◆ RAW DATA ◆
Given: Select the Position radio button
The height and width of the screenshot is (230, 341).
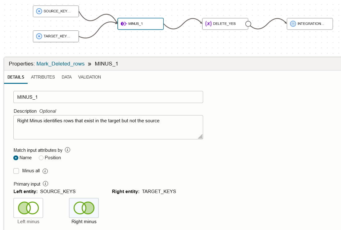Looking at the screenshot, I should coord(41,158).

--

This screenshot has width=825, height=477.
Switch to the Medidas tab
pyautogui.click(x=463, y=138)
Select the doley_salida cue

...

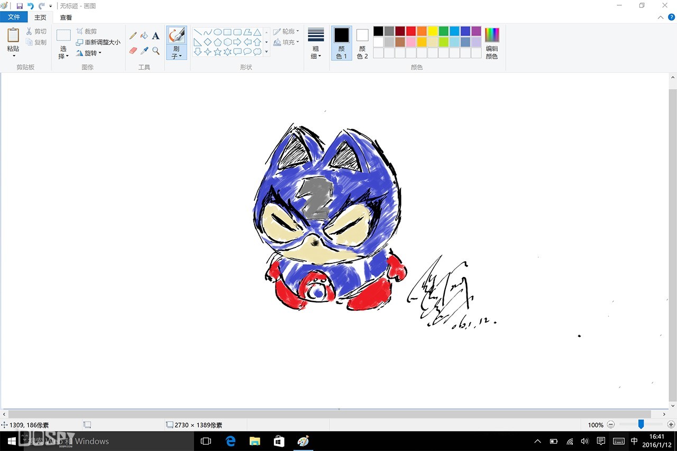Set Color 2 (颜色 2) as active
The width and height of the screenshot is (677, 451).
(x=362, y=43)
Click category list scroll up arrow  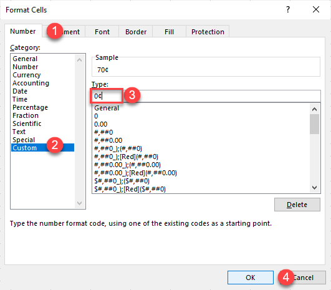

◆ TASK TO CARRY OUT ◆
Working from the records above, write out verbatim only the lines from the line containing "Switch to the Medidas tab" through the line containing "Select the doley_salida cue".

◆ ANSWER ◆
Switch to the Medidas tab
pyautogui.click(x=463, y=138)
Select the doley_salida cue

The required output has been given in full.